Texas economy continues to show stregnth, despite nationwide contraction
While the U.S. economy declined 0.5% on an annualized basis in the first quarter, Texas — the nation’s second-largest economy with $2.7 trillion in annual GDP — was among just 11 states to avoid a contraction in inflation-adjusted economic output.
Texas maintained its economic resilience in the first quarter of 2025 even as the national economy contracted and 39 states saw their gross domestic product shrink, according to data released Thursday by the Bureau of Economic Analysis.
While the U.S. economy declined 0.5% on an annualized basis in the first quarter, Texas — the nation’s second-largest economy with $2.7 trillion in annual GDP — was among just 11 states to avoid a contraction in inflation-adjusted economic output.
The quarterly state data underscored Texas’ economic strength in sectors that helped buffer the broader national downturn. Personal income increased in all 50 states and the District of Columbia, with the percent change ranging from 12.7 percent at an annual rate in North Dakota to 3.2 percent in Washington state, though specific Texas figures weren’t immediately available in the preliminary data.
Real GDP decreased in 39 states in the first quarter of 2025, with the percent change ranging from 1.7 percent at an annual rate in South Carolina to –6.1 percent in Iowa and Nebraska. Agricultural states bore the brunt of the economic pain, with farming-dependent Iowa and Nebraska posting the steepest declines.
The national economic picture reflected significant sector-wide challenges. Finance and insurance, which decreased in all 50 states and the District of Columbia, was the leading contributor to decreases in 18 states.
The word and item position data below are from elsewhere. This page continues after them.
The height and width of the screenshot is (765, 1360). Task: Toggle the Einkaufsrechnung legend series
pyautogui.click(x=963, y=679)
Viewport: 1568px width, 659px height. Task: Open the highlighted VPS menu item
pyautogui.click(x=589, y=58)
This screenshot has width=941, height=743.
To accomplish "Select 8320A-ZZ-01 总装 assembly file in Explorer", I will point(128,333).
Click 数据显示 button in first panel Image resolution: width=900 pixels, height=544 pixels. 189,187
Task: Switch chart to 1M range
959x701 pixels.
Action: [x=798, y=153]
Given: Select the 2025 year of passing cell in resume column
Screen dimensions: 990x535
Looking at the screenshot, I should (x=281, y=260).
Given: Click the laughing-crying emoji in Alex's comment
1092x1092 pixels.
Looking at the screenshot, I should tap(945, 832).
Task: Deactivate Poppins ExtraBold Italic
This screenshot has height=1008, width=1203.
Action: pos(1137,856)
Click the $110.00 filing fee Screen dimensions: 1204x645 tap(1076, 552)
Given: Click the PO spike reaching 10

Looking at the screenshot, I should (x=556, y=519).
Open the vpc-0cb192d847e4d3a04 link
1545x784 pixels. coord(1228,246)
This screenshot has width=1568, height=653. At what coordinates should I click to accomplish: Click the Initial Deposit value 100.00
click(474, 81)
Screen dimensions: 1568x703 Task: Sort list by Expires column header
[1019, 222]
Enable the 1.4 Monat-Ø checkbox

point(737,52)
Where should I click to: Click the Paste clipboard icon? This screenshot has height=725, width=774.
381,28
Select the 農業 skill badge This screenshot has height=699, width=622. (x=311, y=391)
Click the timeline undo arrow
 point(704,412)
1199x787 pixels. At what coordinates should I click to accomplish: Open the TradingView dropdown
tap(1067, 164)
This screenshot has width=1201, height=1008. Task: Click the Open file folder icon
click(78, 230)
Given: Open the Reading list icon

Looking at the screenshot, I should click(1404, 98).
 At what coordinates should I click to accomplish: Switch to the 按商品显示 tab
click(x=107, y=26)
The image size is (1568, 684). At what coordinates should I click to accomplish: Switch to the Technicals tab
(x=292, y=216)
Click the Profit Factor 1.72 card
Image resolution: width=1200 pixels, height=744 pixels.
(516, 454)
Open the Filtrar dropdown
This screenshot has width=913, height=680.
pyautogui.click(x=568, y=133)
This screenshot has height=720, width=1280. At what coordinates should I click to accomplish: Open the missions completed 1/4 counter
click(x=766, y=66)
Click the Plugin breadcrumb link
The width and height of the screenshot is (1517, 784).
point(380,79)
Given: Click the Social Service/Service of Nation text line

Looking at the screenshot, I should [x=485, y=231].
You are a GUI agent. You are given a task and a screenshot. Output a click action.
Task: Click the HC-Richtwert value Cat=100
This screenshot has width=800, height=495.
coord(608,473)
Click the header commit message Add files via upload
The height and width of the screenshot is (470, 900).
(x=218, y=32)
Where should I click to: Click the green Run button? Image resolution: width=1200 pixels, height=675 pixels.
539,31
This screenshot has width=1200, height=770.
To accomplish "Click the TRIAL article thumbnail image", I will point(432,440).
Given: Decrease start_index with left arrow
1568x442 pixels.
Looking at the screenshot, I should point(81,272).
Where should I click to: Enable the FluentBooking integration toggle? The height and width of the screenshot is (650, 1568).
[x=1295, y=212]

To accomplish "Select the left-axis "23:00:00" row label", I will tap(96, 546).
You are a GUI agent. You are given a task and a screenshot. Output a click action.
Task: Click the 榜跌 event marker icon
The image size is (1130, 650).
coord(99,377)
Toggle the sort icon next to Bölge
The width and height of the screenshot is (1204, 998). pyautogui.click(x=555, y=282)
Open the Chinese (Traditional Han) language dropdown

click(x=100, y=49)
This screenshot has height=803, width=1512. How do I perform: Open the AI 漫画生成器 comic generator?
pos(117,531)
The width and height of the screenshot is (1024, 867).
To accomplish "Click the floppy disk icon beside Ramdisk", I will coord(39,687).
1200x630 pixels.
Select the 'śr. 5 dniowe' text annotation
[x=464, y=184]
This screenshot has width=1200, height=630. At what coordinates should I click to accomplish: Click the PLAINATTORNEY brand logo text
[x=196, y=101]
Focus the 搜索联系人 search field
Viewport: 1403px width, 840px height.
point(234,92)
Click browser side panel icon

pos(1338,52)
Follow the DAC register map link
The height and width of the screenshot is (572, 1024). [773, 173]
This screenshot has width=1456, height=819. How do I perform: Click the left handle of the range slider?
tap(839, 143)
The struggling agricultural sector contributed to declines in 11 states, while mining difficulties affected eight states.
Texas, as part of the Southwest region that includes Arizona, New Mexico and Oklahoma, has historically shown economic durability due to its diversified industrial base spanning energy, technology, agriculture and manufacturing. The state’s energy sector, particularly oil and gas production, has provided economic stability even during national economic volatility.
Current-dollar GDP increased in 47 states and the District of Columbia, with the percent change ranging from 8.7 percent at an annual rate in North Dakota to –2.7 percent in Iowa. The difference between inflation-adjusted and current-dollar figures highlighted the ongoing impact of price pressures across the economy.
The first quarter’s economic performance comes as businesses and consumers grappled with elevated costs and shifting federal policies affecting trade and government spending patterns.
Personal income increased $407.3 billion, or 6.7 percent at an annual rate nationally, driven by gains in earnings, government transfer payments and investment income. The income growth provided some consumer spending power despite the broader economic headwinds.
Looking ahead, economists will watch whether Texas can maintain its relative economic advantage as the Federal Reserve continues to navigate inflation pressures and potential interest rate adjustments that could affect the state’s key energy and technology sectors.
The Bureau of Economic Analysis will release second-quarter 2025 state economic data on Sept. 26, combining GDP and personal income statistics with consumption data in a new consolidated report format.